For every record below, write out an exact copy.

Records for this task START

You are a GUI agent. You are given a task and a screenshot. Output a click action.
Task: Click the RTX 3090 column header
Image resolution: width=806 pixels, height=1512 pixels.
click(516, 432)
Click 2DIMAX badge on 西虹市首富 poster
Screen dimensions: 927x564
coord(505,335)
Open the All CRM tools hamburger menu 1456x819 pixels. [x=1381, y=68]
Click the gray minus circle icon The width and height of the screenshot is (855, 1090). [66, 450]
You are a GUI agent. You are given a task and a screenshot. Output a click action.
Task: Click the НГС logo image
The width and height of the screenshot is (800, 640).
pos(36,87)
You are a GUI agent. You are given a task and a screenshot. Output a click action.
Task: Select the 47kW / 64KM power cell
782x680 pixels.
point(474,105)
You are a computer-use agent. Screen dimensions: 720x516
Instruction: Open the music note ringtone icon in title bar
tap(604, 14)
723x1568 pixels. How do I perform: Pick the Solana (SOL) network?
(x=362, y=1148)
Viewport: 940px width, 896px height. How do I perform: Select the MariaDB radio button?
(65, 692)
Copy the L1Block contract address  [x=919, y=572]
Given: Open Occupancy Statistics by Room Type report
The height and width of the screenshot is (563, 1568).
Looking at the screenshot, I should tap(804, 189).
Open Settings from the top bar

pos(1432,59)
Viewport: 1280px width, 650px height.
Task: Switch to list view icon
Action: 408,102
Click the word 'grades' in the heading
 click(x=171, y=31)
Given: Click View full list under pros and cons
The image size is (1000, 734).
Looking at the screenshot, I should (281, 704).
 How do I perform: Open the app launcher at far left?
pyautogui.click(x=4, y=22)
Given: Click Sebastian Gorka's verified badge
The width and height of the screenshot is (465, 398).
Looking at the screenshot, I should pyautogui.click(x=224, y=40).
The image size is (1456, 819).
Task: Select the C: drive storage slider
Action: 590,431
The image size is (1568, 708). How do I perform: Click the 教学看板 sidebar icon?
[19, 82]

Records for this task END

Result of this task —
You are a GUI agent. You are given a task and a screenshot. Output a click action.
Task: Click the RTX 3090 column header
Image resolution: width=806 pixels, height=1512 pixels.
click(516, 432)
Click 2DIMAX badge on 西虹市首富 poster
Screen dimensions: 927x564
coord(505,335)
Open the All CRM tools hamburger menu 1456x819 pixels. [x=1381, y=68]
Click the gray minus circle icon The width and height of the screenshot is (855, 1090). [66, 450]
You are a GUI agent. You are given a task and a screenshot. Output a click action.
Task: Click the НГС logo image
The width and height of the screenshot is (800, 640).
pos(36,87)
You are a GUI agent. You are given a task and a screenshot. Output a click action.
Task: Select the 47kW / 64KM power cell
782x680 pixels.
point(474,105)
You are a computer-use agent. Screen dimensions: 720x516
Instruction: Open the music note ringtone icon in title bar
tap(604, 14)
723x1568 pixels. How do I perform: Pick the Solana (SOL) network?
(x=362, y=1148)
Viewport: 940px width, 896px height. How do I perform: Select the MariaDB radio button?
(65, 692)
Copy the L1Block contract address  [x=919, y=572]
Given: Open Occupancy Statistics by Room Type report
The height and width of the screenshot is (563, 1568).
Looking at the screenshot, I should tap(804, 189).
Open Settings from the top bar

pos(1432,59)
Viewport: 1280px width, 650px height.
Task: Switch to list view icon
Action: 408,102
Click the word 'grades' in the heading
 click(x=171, y=31)
Given: Click View full list under pros and cons
The image size is (1000, 734).
Looking at the screenshot, I should (281, 704).
 How do I perform: Open the app launcher at far left?
pyautogui.click(x=4, y=22)
Given: Click Sebastian Gorka's verified badge
The width and height of the screenshot is (465, 398).
Looking at the screenshot, I should pyautogui.click(x=224, y=40).
The image size is (1456, 819).
Task: Select the C: drive storage slider
Action: 590,431
The image size is (1568, 708). How do I perform: Click the 教学看板 sidebar icon?
[19, 82]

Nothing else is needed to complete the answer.